First and foremost, it is important for the incumbent government to clarify its position on the Tipaimukh dam, on the basis of scientific evidence and expert opinion in Bangladesh and from across the border, and not on the basis of spoken assurances of a foreign government. Secondly, it is clear to us that on issues of water-sharing, Delhi has been largely disinclined to fulfil its commitments in the Ganges Water Sharing Treaty, in which Bangladesh in recent years has been receiving significantly less water than promised. In fact, repeated official protests by Bangladesh on the issue of water shortfalls have been greeted by silence in Delhi. Under the circumstances, the protection of national interests demands that the government re-examine the scientific evidence on the possible environmental fallout of the Tipaimukh dam before it signals its approval.

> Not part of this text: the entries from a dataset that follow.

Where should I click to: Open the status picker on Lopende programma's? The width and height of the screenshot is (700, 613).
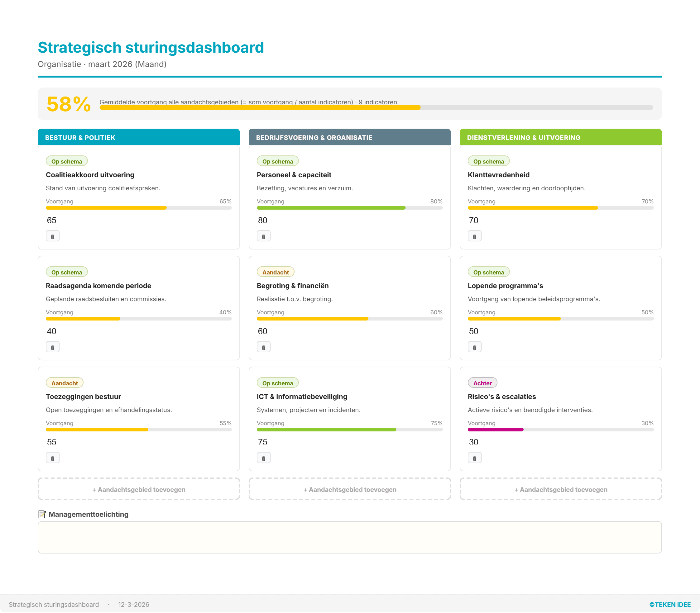coord(488,272)
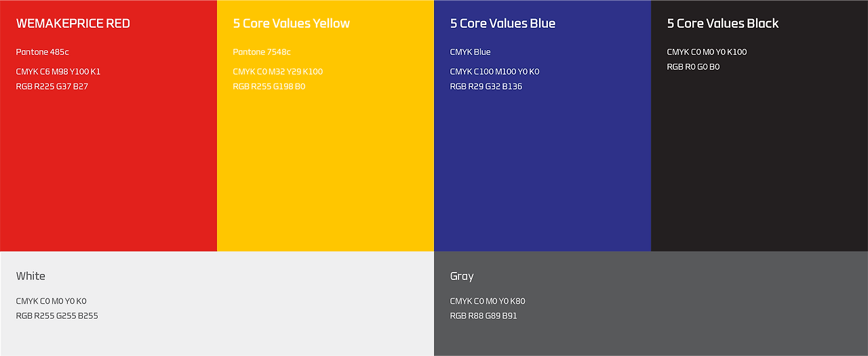Select the RGB R29 G32 B136 value
868x356 pixels.
point(486,86)
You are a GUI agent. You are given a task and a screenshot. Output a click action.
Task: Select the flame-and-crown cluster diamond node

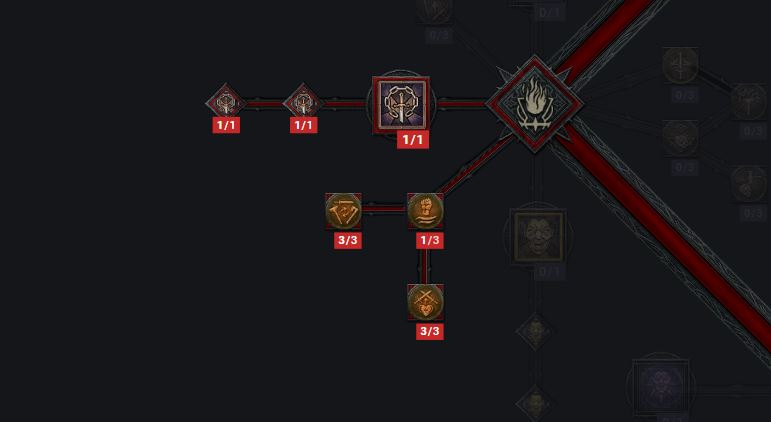pyautogui.click(x=534, y=104)
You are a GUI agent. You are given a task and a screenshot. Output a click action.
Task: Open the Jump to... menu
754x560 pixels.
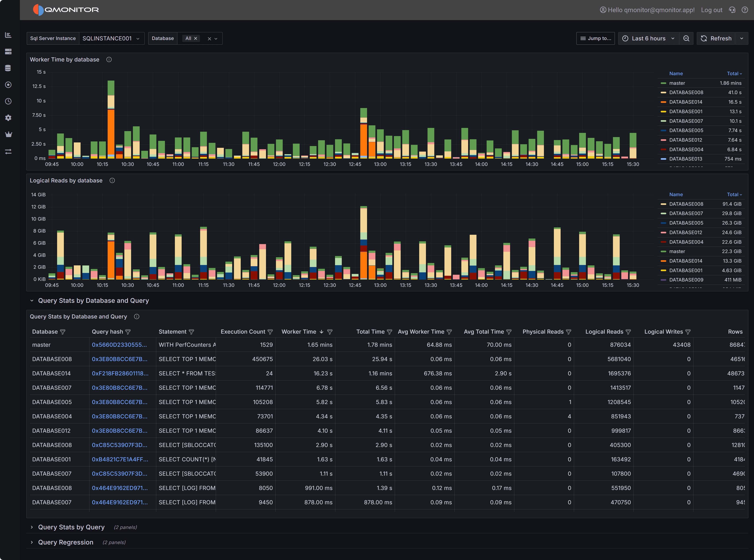pyautogui.click(x=595, y=38)
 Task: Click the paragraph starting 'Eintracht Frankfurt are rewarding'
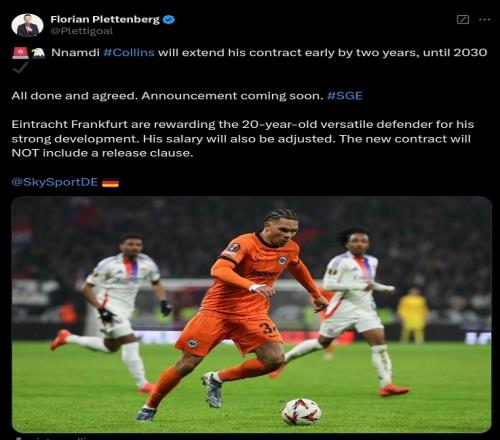(x=243, y=139)
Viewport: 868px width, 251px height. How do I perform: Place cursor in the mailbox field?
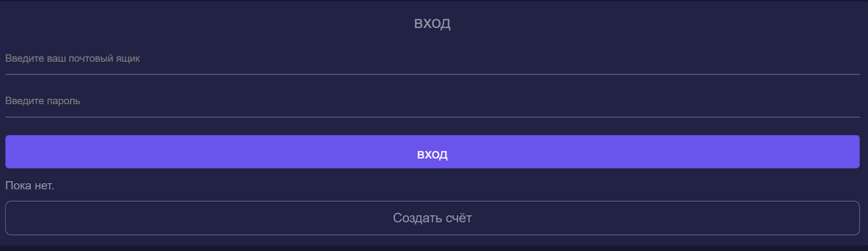coord(432,59)
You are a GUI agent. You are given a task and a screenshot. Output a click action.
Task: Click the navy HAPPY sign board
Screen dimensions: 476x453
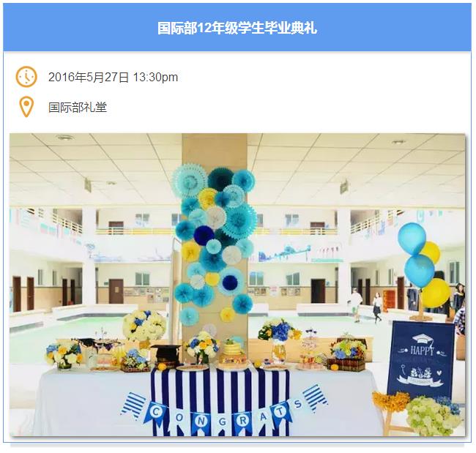click(421, 360)
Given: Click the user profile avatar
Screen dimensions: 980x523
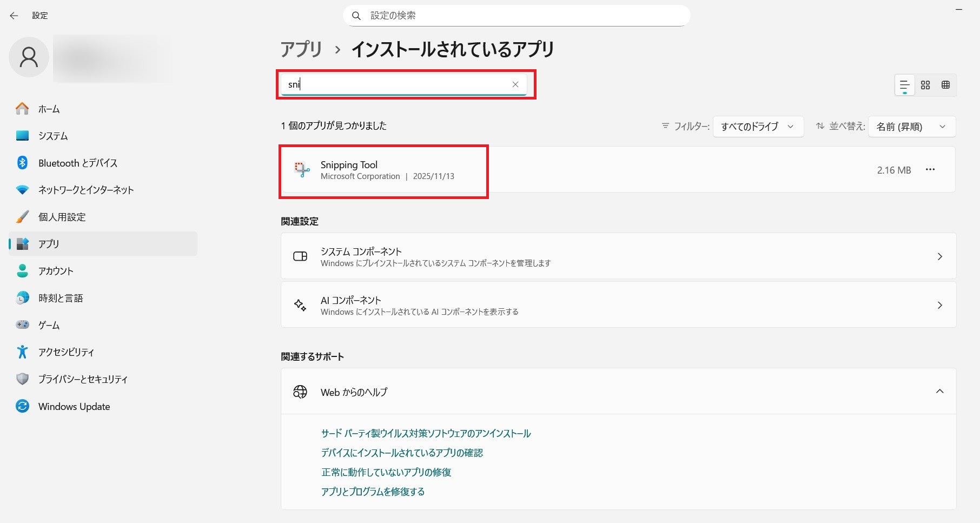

The Indian high commissioner’s suggestion that the opposition to the Tipaimukh dam project was viewed unduly from a political perspective is also objectionable. He should know better that any issue which requires state-to-state engagement is political and the issue of the Tipaimukh is, thus, as much a political issue as it is a scientific one. It is all the more so because it involves the livelihoods of millions of people who rely on the Mehgna river system for freshwater, for their livelihoods, and for the overall food security of the region. Besides, the Indian high commissioner’s statement, by itself, represents a political perspective. With Bangladesh already struggling with water shortages in the fallout of global warming and consequent climate change, the Tipaimukh dam will have a snowballing effect on the environmental catastrophe already predicted. Under the circumstances, Dhaka should not only take a firm stance against any dam project which reduces dry season water flow into the region, it should also seek to address this dispute at the United Nations level where there is widespread recognition that rising sea levels and erratic monsoons caused by global warming will extract a deadly toll on Bangladesh’s development.